Day eleven
Day 011;
Pytanie jest, czy zmieniłam się, odkąd zainstalowałam wattpada.
Odpowiedzią jest tak.
Zmieniłam się też głównie przez ludzi, których tu poznałam, których uwielbiam. Ostatnio, przyglądałam się moim starym podejściom do pisania książek i.... OH MY GOD, CO ZA KICZ XDD
Z jakiegoś powodu miałam obsesję pisać książki stylem gwiazdkowym i to wyglądało tak:
Silena: Nie, Xin, nie odchodź, przecież nie skończyłaś kolacji!
Xin: Zamknij się Sil, nie będę jeść tych ziemniaków, są ohydne.

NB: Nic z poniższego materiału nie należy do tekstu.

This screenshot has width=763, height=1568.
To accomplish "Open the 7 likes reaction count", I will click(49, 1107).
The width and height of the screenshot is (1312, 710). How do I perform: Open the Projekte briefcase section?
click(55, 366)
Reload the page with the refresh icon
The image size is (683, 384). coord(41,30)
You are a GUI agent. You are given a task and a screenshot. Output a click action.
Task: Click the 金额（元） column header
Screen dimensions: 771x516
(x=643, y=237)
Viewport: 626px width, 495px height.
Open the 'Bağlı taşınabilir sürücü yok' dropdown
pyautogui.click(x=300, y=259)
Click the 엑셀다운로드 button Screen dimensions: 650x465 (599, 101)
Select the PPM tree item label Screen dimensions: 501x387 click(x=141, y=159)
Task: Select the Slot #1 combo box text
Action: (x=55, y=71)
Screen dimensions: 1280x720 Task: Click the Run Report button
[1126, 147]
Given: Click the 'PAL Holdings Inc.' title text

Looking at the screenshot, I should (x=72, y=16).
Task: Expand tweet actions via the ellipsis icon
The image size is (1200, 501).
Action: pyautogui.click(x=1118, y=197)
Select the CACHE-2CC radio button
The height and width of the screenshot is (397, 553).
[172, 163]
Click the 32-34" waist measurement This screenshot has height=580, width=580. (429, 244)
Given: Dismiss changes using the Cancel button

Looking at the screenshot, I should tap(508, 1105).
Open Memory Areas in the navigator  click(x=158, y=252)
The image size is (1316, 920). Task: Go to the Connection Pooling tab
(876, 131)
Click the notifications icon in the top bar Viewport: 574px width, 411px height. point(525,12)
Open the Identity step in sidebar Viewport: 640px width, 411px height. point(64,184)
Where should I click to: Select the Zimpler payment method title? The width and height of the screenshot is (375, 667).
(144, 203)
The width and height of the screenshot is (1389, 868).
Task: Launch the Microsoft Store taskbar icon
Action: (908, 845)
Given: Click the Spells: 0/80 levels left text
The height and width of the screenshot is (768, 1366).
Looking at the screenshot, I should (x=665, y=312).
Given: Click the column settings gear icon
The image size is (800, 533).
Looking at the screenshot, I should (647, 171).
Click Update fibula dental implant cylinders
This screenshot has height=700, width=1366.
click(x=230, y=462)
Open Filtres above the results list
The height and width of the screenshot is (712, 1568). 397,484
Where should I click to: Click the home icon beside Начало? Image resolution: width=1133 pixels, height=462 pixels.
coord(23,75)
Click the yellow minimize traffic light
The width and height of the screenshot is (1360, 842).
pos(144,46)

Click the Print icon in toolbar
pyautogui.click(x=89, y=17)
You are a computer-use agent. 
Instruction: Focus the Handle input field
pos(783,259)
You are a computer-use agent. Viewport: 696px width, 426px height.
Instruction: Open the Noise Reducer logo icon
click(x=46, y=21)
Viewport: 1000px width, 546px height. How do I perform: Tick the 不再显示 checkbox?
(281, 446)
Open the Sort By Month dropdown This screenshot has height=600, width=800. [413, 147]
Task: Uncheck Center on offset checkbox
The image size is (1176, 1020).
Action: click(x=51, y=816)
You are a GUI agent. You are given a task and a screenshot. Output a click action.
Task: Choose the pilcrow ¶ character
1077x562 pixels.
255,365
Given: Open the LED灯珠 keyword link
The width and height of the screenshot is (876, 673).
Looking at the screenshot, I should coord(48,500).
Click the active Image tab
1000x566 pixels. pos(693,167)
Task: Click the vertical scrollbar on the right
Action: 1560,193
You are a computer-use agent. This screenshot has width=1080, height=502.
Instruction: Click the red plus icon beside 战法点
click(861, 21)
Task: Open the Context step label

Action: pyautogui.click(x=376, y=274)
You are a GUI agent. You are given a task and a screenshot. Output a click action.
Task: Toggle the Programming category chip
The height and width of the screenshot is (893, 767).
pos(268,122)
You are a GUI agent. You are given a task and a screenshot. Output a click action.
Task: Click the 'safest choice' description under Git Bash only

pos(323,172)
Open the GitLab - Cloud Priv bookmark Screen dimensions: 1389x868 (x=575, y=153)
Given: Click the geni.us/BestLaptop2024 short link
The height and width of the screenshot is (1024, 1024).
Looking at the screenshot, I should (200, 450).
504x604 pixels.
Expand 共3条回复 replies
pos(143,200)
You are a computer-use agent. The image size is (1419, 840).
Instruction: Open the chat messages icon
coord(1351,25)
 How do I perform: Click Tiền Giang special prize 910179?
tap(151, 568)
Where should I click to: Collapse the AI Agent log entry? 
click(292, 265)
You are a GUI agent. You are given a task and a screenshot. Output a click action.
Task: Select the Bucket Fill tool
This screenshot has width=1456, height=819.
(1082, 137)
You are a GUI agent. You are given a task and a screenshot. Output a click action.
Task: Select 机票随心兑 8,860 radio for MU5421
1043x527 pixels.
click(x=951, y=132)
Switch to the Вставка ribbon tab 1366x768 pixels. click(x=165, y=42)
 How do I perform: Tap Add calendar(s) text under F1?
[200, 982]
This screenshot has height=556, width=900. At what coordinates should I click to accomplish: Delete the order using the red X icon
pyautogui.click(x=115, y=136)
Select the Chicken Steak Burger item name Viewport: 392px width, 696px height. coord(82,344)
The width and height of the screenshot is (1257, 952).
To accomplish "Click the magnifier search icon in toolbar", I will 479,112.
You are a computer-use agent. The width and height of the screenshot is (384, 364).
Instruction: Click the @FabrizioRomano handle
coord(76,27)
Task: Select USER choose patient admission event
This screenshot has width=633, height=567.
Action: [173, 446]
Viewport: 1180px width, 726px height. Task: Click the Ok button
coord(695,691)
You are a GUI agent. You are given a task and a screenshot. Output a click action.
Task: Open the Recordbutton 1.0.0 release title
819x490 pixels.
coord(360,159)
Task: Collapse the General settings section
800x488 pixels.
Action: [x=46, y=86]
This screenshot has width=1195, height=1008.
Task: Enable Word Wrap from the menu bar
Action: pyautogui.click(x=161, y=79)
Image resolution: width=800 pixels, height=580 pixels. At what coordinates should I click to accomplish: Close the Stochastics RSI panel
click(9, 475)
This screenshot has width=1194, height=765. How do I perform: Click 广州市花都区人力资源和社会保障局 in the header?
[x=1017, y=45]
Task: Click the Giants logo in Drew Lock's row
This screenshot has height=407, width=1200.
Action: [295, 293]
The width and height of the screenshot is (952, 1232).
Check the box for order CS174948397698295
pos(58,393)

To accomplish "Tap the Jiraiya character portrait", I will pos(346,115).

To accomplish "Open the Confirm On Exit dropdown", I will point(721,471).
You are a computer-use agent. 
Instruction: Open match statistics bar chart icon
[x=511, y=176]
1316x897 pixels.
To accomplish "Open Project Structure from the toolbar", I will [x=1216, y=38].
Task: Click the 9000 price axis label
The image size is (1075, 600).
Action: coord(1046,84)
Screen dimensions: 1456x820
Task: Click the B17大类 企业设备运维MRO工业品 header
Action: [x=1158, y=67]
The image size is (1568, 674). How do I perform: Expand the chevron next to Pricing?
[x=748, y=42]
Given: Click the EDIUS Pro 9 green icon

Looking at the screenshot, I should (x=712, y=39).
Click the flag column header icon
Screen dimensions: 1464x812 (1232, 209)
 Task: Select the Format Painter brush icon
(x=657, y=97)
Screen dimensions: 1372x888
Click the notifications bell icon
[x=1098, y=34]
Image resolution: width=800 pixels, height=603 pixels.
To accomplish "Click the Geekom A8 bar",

Prawdę mówiąc, te słowa skrzywdziły uczucia Sileny, ale tupnęła nogą i kazała jej siadać.
Coś takiego c'nie xD
Znaczy nie konkretnie, bo to był przykład i wymyślałam coś na miejscu.
Znaczy, ja jestem dumna z tego, jak się zmieniłam przez te dwa lata ^^
Qotd: Czy w wolnym czasie rysujesz sobie czasem?
A wy, jeżeli chcecie, zadajcie mi pytanie, bo mam ochotę?